* SOURCE EXTRACT
[Start of section]

Note the main looks very similar to the other program that uses pcap with one exception, in the pcap looper it calls payload_print. Now onto the real meat, the part of the program that actually decodes and prints the packet data:

        /*
         * Call libpcap and decode payload data.
         */
        static void payload_print(u_char * arg, const struct pcap_pkthdr *header,
                      const u_char * packet)
        {
            int i = 0, *counter = (int *)arg;
            printf("Packet RECV Size: %d Payload:\n", header->len);
            for (i = 0; i < header->len; i++) {
                if (isprint(packet[i]))
                    printf("%c ", packet[i]);
                else
                    printf(". ");
                if ((i % 16 == 0 && i != 0) || i == header->len - 1)
                    printf("\n");
            }
            return;
        }

Doesn't look too difficult, here is some sample output:

        # sudo ./ndecode -p 2
        Packet RECV Size: 60 Payload:
        . . 3 . . . . . . . . . . . E . . 
        . . . @ . @ . . . . . . . . . . 
        . . J . F b . . . . ~ l . P . . 
        . . . . . * . . . . . 
        Packet RECV Size: 60 Payload:
        . . . . . . . . 3 . . . . . E   . 
        ( . . @ . k . . . . . . . . . . 
        . . F . J . ~ l . b . . . P . @ 
        . u . . . . . . . . . 
        Closing capturing engine...

And yes, that data will print plain text passwords!

[End of section]

* ACTIVITY A
According to the packet-decoding excerpt, which function does the pcap looper call?
* ACTIVITY B
Return the part of the packet-decoding excerpt that starts at "Doesn't look too" and ends at "Closing capturing engine...".

Collected data entries:

[Start of section]

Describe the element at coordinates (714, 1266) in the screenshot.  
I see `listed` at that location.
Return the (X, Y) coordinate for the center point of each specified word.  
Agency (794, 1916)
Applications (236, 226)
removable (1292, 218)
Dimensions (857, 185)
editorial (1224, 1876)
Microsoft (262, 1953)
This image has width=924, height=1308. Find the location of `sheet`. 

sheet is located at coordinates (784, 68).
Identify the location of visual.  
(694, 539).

[End of section]

* WORKED SOLUTION A
payload_print

* WORKED SOLUTION B
Doesn't look too difficult, here is some sample output:

        # sudo ./ndecode -p 2
        Packet RECV Size: 60 Payload:
        . . 3 . . . . . . . . . . . E . . 
        . . . @ . @ . . . . . . . . . . 
        . . J . F b . . . . ~ l . P . . 
        . . . . . * . . . . . 
        Packet RECV Size: 60 Payload:
        . . . . . . . . 3 . . . . . E   . 
        ( . . @ . k . . . . . . . . . . 
        . . F . J . ~ l . b . . . P . @ 
        . u . . . . . . . . . 
        Closing capturing engine...